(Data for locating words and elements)

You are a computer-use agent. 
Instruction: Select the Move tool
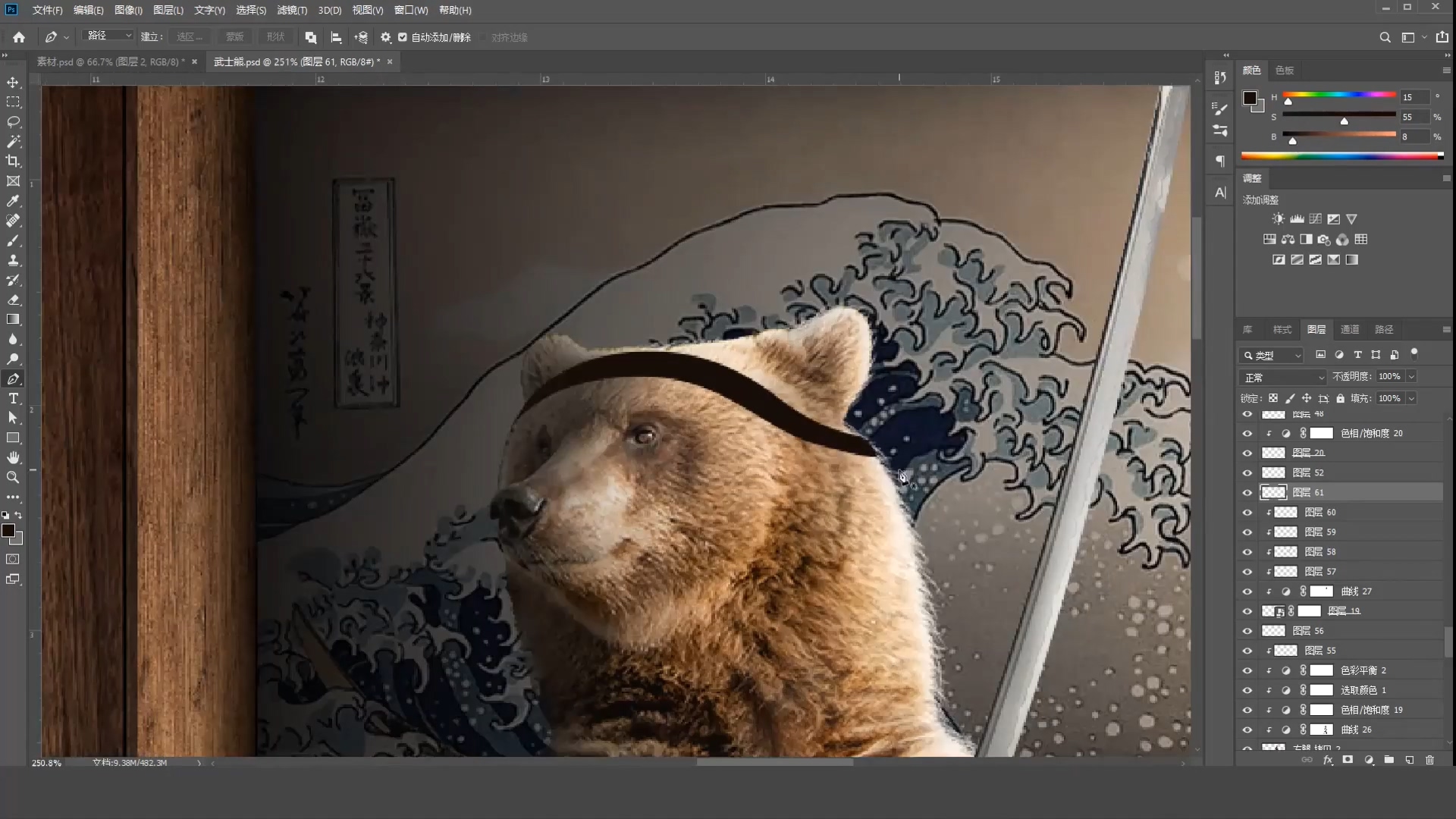pos(13,82)
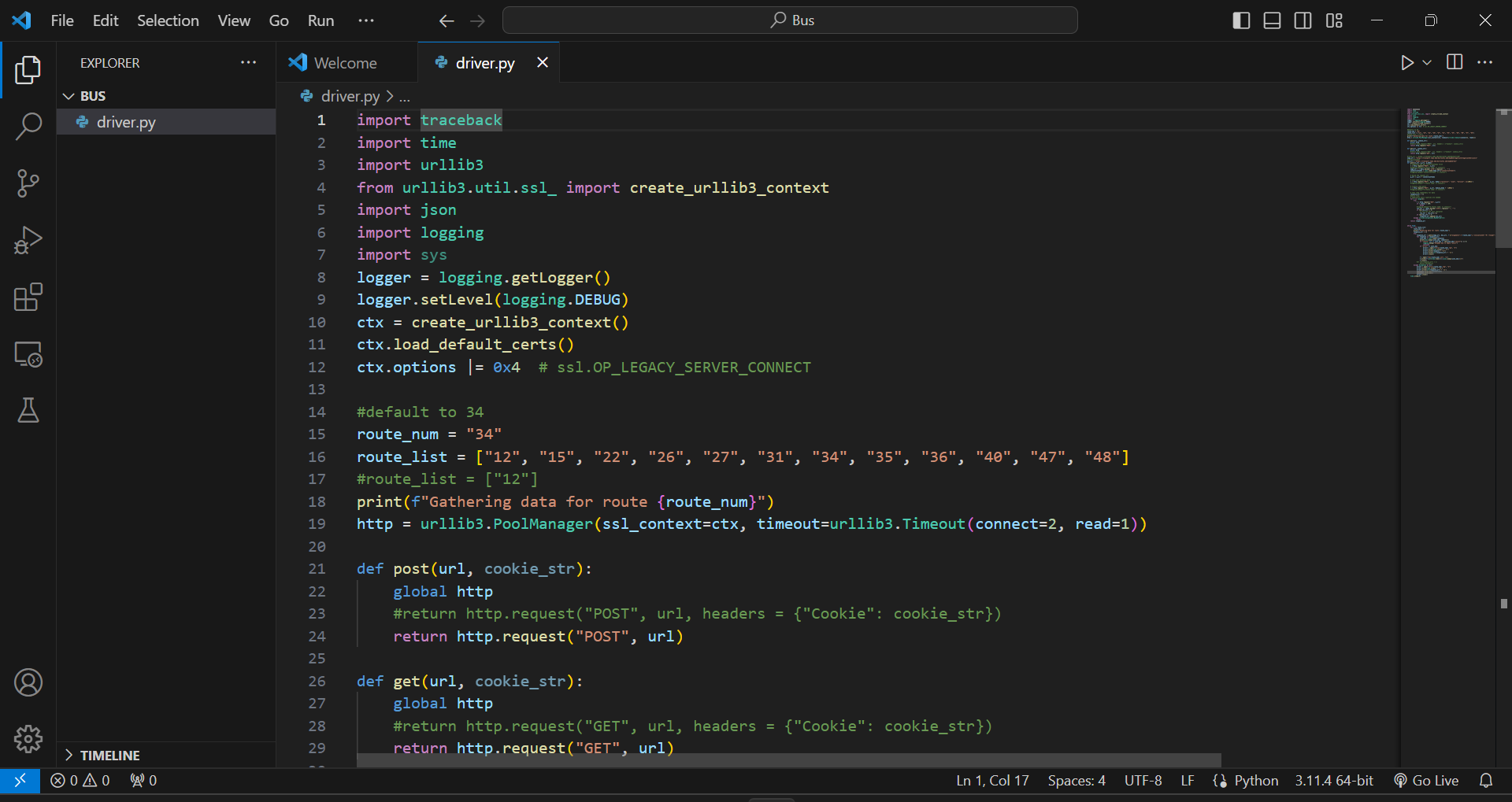Viewport: 1512px width, 802px height.
Task: Open the Remote Explorer view
Action: [28, 355]
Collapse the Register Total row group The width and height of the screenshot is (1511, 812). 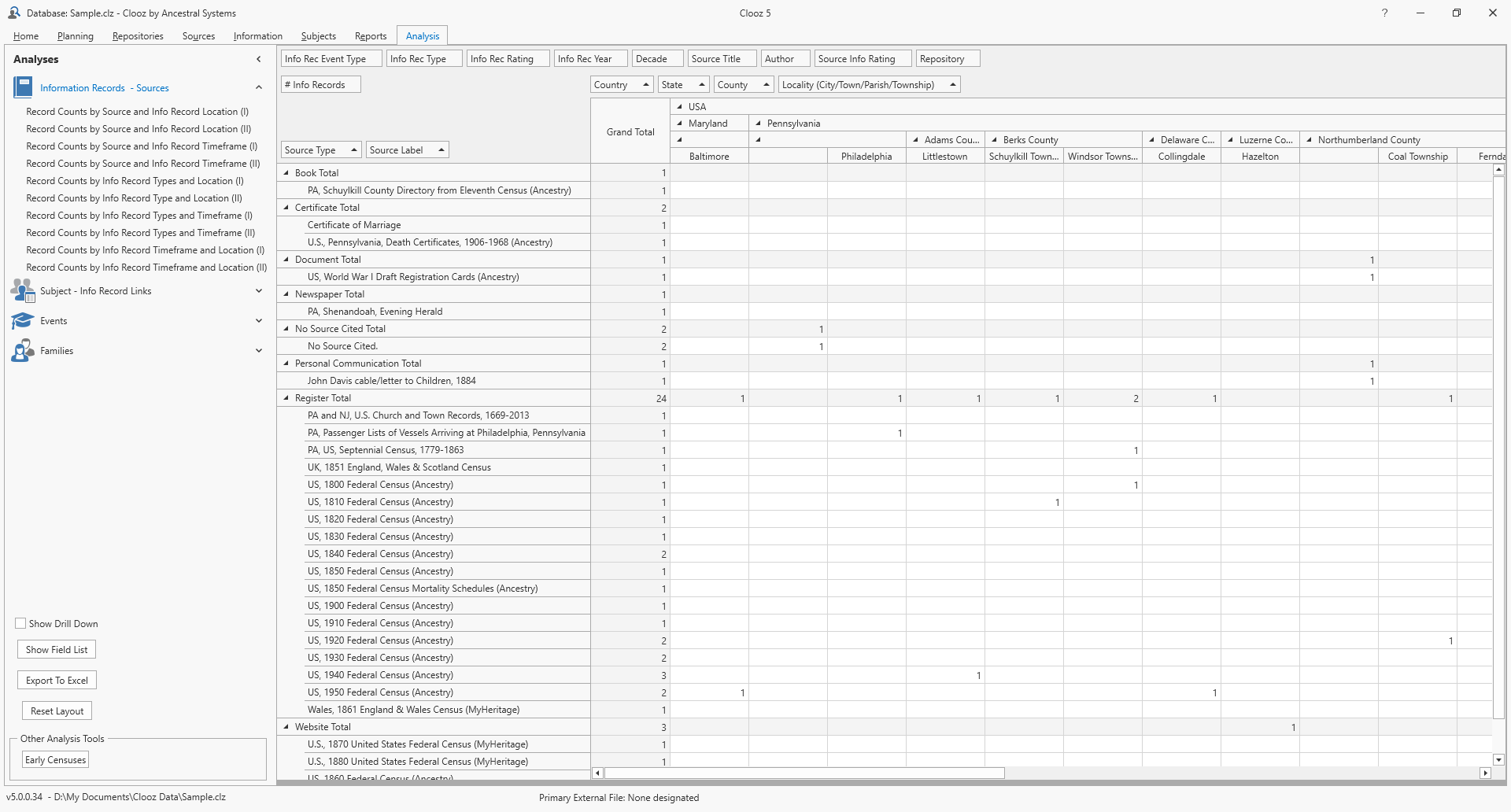[286, 398]
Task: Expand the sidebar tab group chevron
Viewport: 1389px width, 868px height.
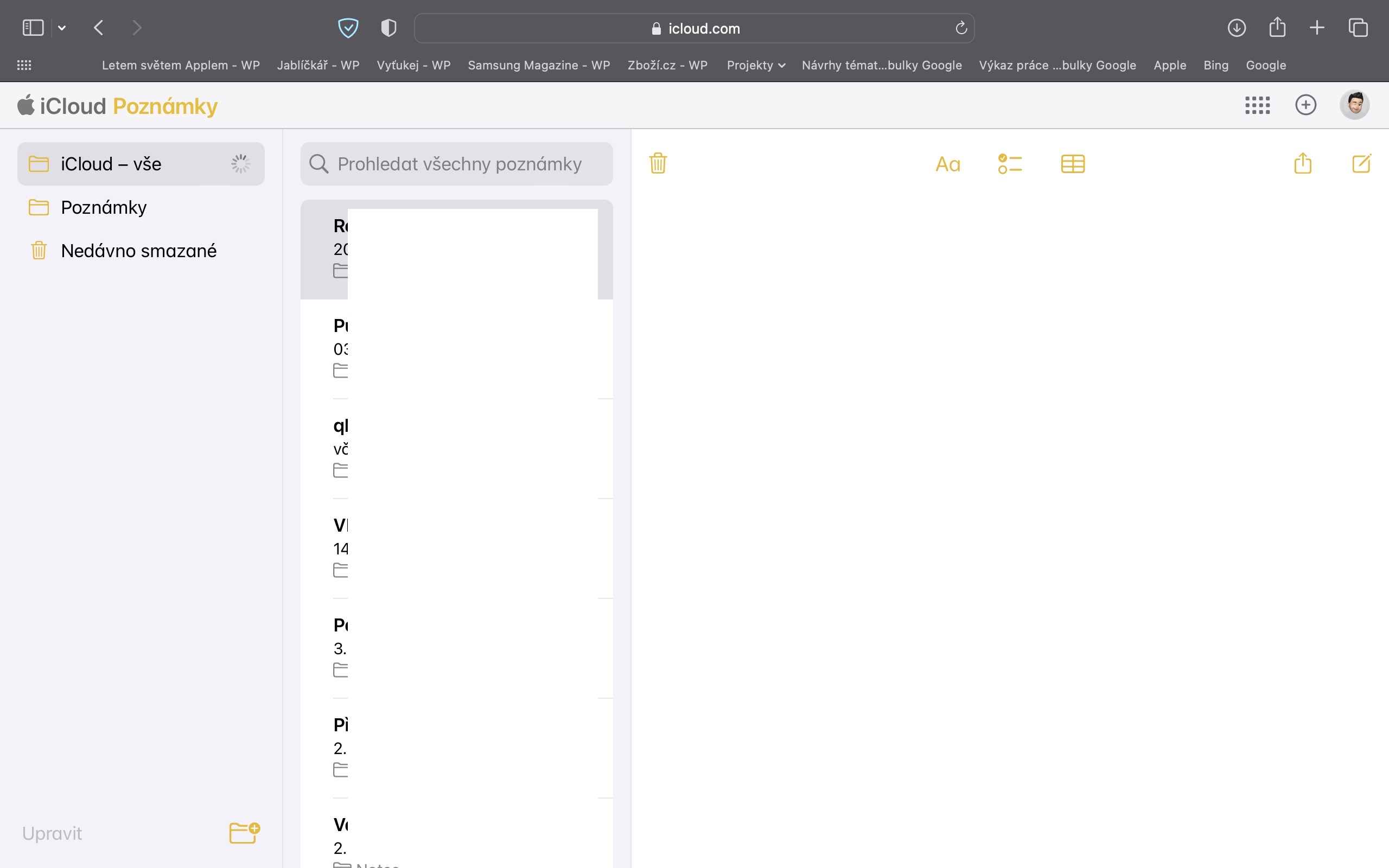Action: click(x=62, y=28)
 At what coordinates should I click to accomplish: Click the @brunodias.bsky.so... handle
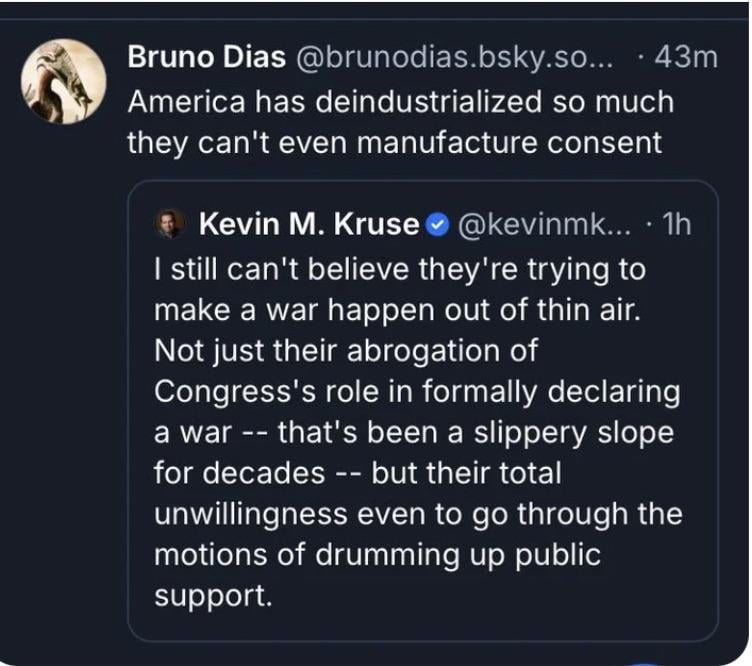tap(454, 58)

(STATED TASK): From the start of the listing through the line with "Action: [28, 355]", swap "Move tool" for "Hand tool" and keep everything else the same. Leave the pictures out of your answer.

(TASK RESULT):
You are a computer-use agent. 
Instruction: Select the Hand tool
pos(13,82)
Viewport: 1512px width, 802px height.
Task: Open the Remote Explorer view
Action: [28, 355]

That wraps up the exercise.